読んだ本のメモ。
『反社会学講義』(パオロ・マッツァリーノイースト・プレス)。
わりと話題になっているらしい本。webでの連載を読んでなかったこともあり、なんとなくで購入。書名に反して実に軽やかな本。おもしろく、それなりに笑えた。こういった内容でありながら笑えるというのは、類書にない素晴らしい点だと思う。
印象としては、世の中の、とりわけ「社会学的想像力」の「断定口調」*1にたいして「ちょっとまてよ」といい続けてたら一冊分の分量になったという感じの本。なかでも一番共感を覚えてしまったのが以下の部分。

若者はとかく偽善を嫌うものですが、偽善はやめさせるのでなく、積極的に社会のために利用すべきです(P274)

社会人としてだんだん「固まり」はじめてきた人たちに読んでほしいなあなどと思う。


天使なんかじゃない』(矢沢あい集英社)。コミック。
いま『NANA』が売れている矢沢あいの、十年以上前の作品。
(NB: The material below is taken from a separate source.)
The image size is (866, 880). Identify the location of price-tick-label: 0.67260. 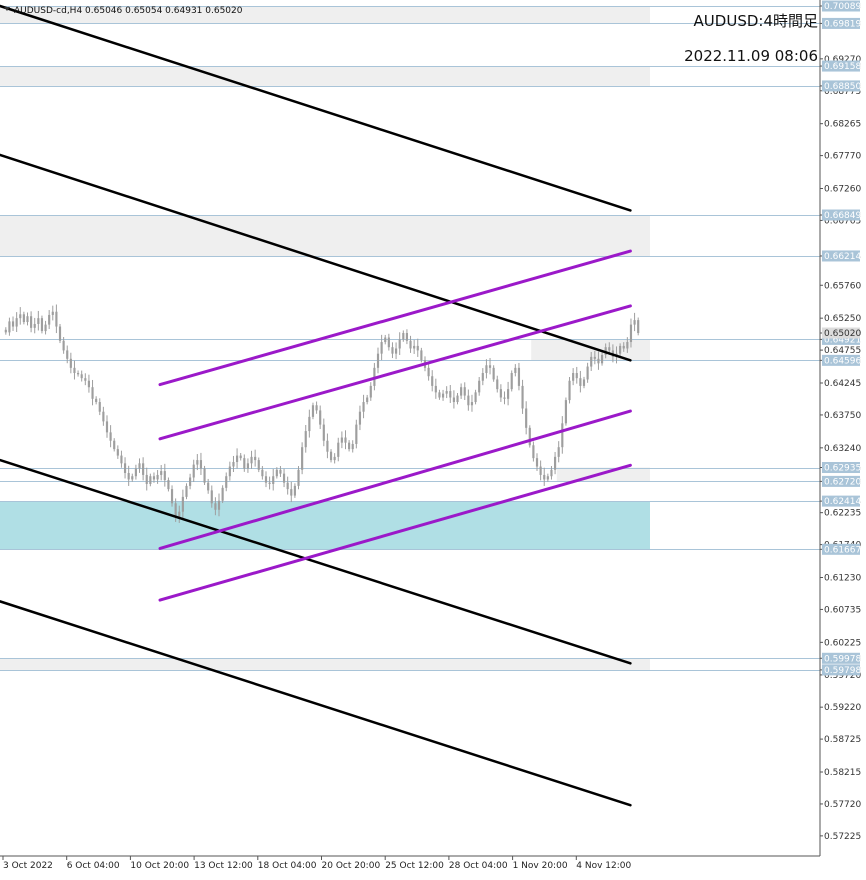
(842, 190).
学園ラブコメものに分類してしまっていいのだろうか。学園+恋愛。少女マンガの王道といっていいだろう。
いまでも少女マンガは女の子たちのビルドゥングスロマンとして存在しているのだろうか。詳しいことは分からないけれど、十数年前のこの『天使なんかじゃない』を、わかりやすいビルドゥングスロマンであると断定できるかどうかは難しい。この作品には少女や少年たちの成長がたしかに描かれているけれど、それが参照点とするような「大人」が存在しないからである。大人の役割を期待される「先生」やその恋人はまったく安定しておらず、主人公の恋に不可避的に介入する。物語の中盤はそうした関係性を主人公が受け入れようとする*2過程を描いており、そしてそうした物語を「少女マンガ」として支えているのは「学園生活」という、一種の閉じられた時空間設定だといっていい。
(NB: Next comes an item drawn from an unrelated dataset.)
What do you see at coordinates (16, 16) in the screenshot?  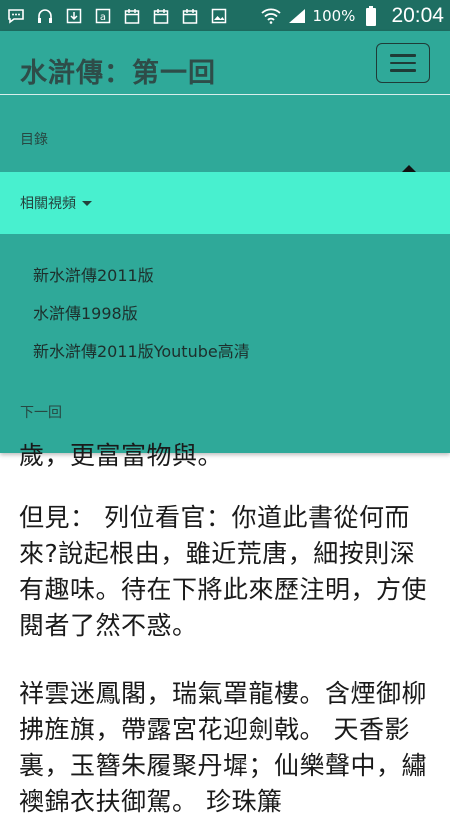 I see `chat-icon` at bounding box center [16, 16].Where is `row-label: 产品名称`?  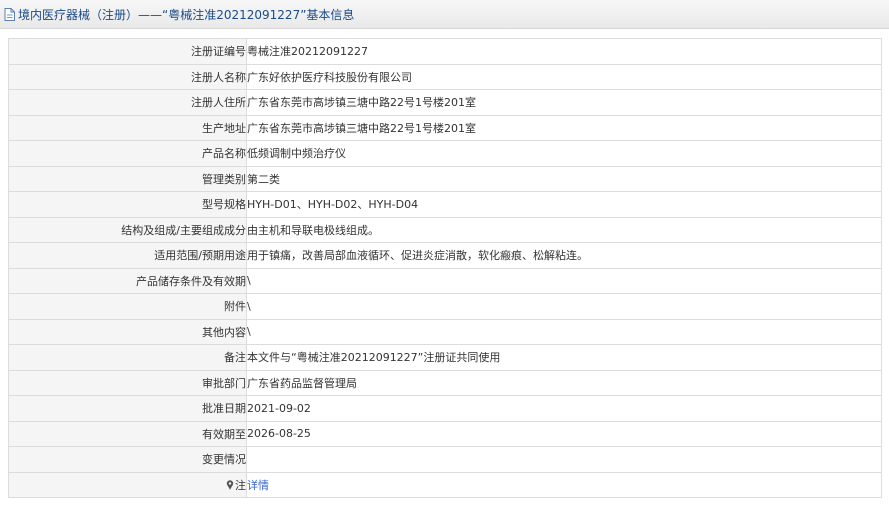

この恋愛における「大人」の非−存在(あるいは「大人の恋愛」なるものが存在することの否定)こそが、この物語の本質であるのだと思う。「成長」ではなく「展開」であり、それは「学園生活」という限られた時間軸が介入することによって「成長」に擬態化する*3
まあ、だからなんだという話ですが。おもしろく読ませていただきました。